[CRITIQUE] Benedetta : Sous le Soleil de Verhoeven

Ce mois de juillet 2021 délivre enfin les fidèles de leur attente : le dernier Verhoeven est né ! Bien sûr, la recette habituelle n’a pas changée : une bonne charge contre la religion, un (généreux) soupçon de provocation, beaucoup de souffrances (c’est de bon ton !) et une tête d’affiche incontournable – Virginie Efira – pour porter le voile de la nonne la plus rock ‘n’ roll de toute l’Italie, Benedetta Carlini, dont le destin fut soigneusement rapporté par l’historienne américaine Judith C. Brown dans la biographie Sœur Benedetta, entre sainte et lesbienne. L’histoire se passe au XVIIème siècle, bien sûr.

Tu seras bonne sœur, ma fille

Derrière le préambule mignonnet se cache déjà le futur mystère de l’héroïne encore enfant mais curieusement différente. Aux portes de l’intrigue, on navigue entre illusions comiques et austérité monacale, passant habilement d’une chiure d’oiseau aveuglante à l’hostilité du couvent. Là où certain·e·s lisent déjà une critique jouissive de l’hypocrisie cléricale, d’autres voient se dessiner les contours d’une immense farce, qui plus est très perturbante, et qui s’avère être malignement outrancière. 

Ainsi, la fascination exacerbée d’une petite fille pour la Sainte Vierge, l’autre mère – l’autre sein (et nous y reviendrons…) – est bien vite remplacée par la découverte d’un potentiel érotique éclairé par la présence d’une novice miraculeusement rescapée de l’humiliation incestueuse paternelle : la bien nommée Bartholomea (Daphné Patakia). C’est ici que débute la mécanique d’un engrenage perturbant, la découverte devenant plaisir, et le plaisir s’accommodant d’une souffrance (auto-)infligée et d’un sadisme glaçant.

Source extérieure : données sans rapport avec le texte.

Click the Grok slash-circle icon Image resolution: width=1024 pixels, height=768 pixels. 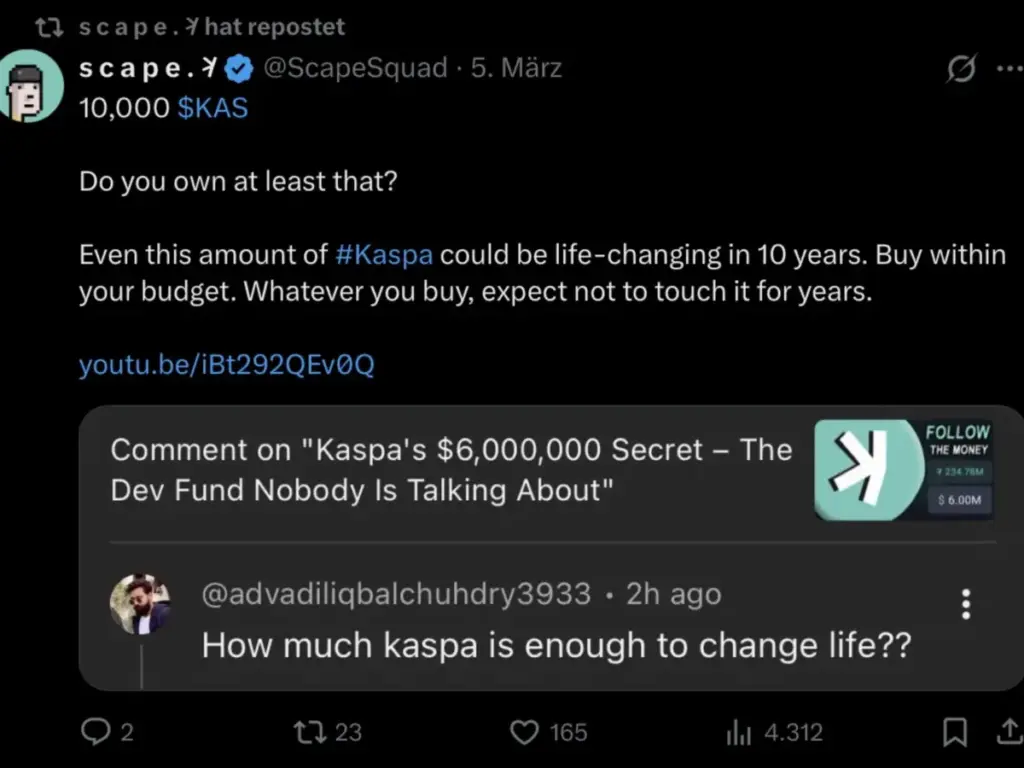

Putréfié ou gorgé de lait, le sein donc, fantasme ô combien masculin, vient filer la provocation farcesque ; et d’ailleurs, sous le sein de Benedetta, il y a son nouveau cœur, celui de Jésus, bien évidemment. Ainsi, la foi est constamment dupée par la chair, une chair pétrifiée de douleur, mais aussi par les visions supra-kitsch de Benedetta aux allures de parodies de clips MTV : Benedetta – épouse de Jésus selon ses mots – vire totalement possédée, laissant au/à la spectateur·ice le temps de rire ou de décrocher totalement…

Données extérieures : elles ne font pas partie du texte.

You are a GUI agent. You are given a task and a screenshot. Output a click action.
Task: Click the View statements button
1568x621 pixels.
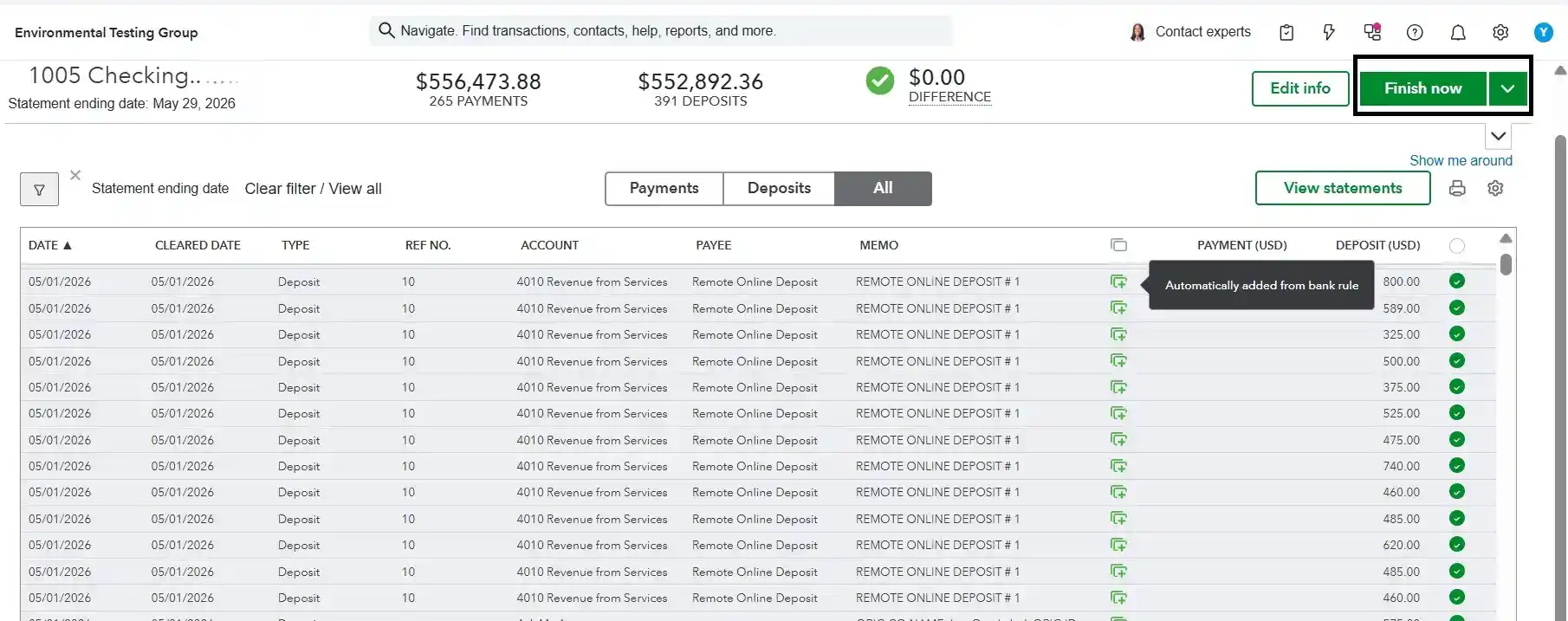(1343, 188)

© Guy Ferrandis/SBS Productions

Le bûcher ou la peste

Finalement, la tromperie blesse l’Amour qui ne se ressent nulle part : les dialogues contemporains ne flattent que le superficiel tourment des âmes esseulées. Le romantique se consolera donc dans la surreprésentation de la solitude, une solitude universelle qui traverse chaque personnage – méchants méchants comme gentils gentils. Notons à ce propos l’excellent jeu de Charlotte Rampling qui – malgré sa position néfaste – nous instruit d’une certaine sagesse, par opposition à Virginie Efira qui performe dans le rôle de l’outsideuse hallucinée. 

La désacralisation est ainsi constamment excusée en la personne même de Benedetta qui s’instruit du Mal et joue habilement avec sa jeune victime. Son plaisir passe avant tout, et ses fausses allures de sainte envoûtée la sauvent d’une certaine forme d’antipathie. Comme l’héroïne marvellesque, Benedetta prend le dessus sur ses détracteurs : la peste guette et frappe divinement bien. Reste finalement le Mystère, son mystère : stigmates, visions et parole divine… Qui était donc Benedetta ? 

Benedetta de Paul Verhoeven. Avec Virginie Efira, Daphné Patakia, Charlotte Rampling, Lambert Wilson…2h10. En salle.